• TASK DESCRIPTION: Repeat exactly the lines that begin at the one containing "The height and" and end at the final line of the records; include no pictures and nothing else.

• DATA PROVIDED:
────

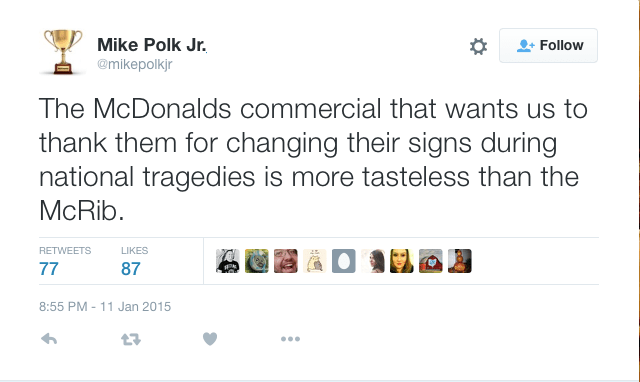The image size is (640, 382).
Task: Visit the @mikepolkjr handle link
Action: 135,64
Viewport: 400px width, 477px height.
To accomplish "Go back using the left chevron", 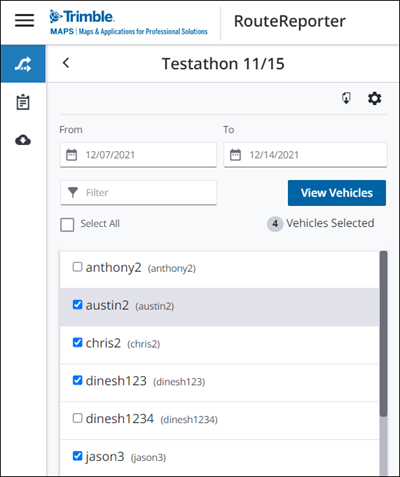I will click(x=66, y=63).
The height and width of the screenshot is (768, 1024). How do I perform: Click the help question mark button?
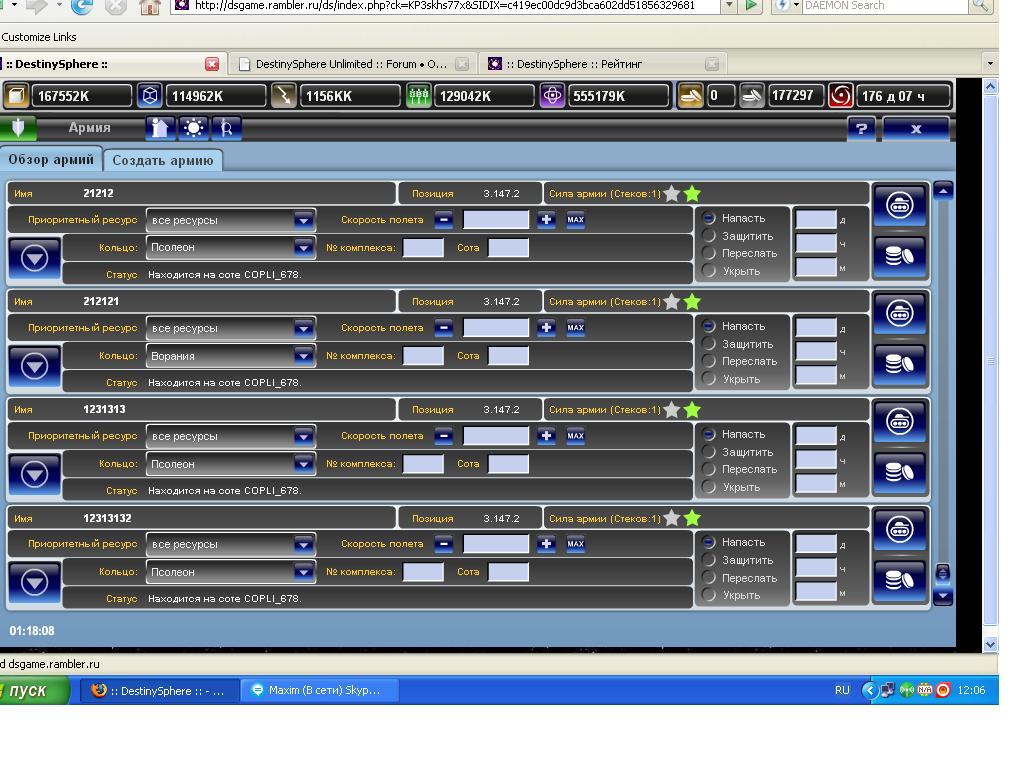[x=861, y=128]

────

• EXERCISE RESPONSE:
The height and width of the screenshot is (768, 1024). How do I perform: Click the help question mark button?
[x=861, y=128]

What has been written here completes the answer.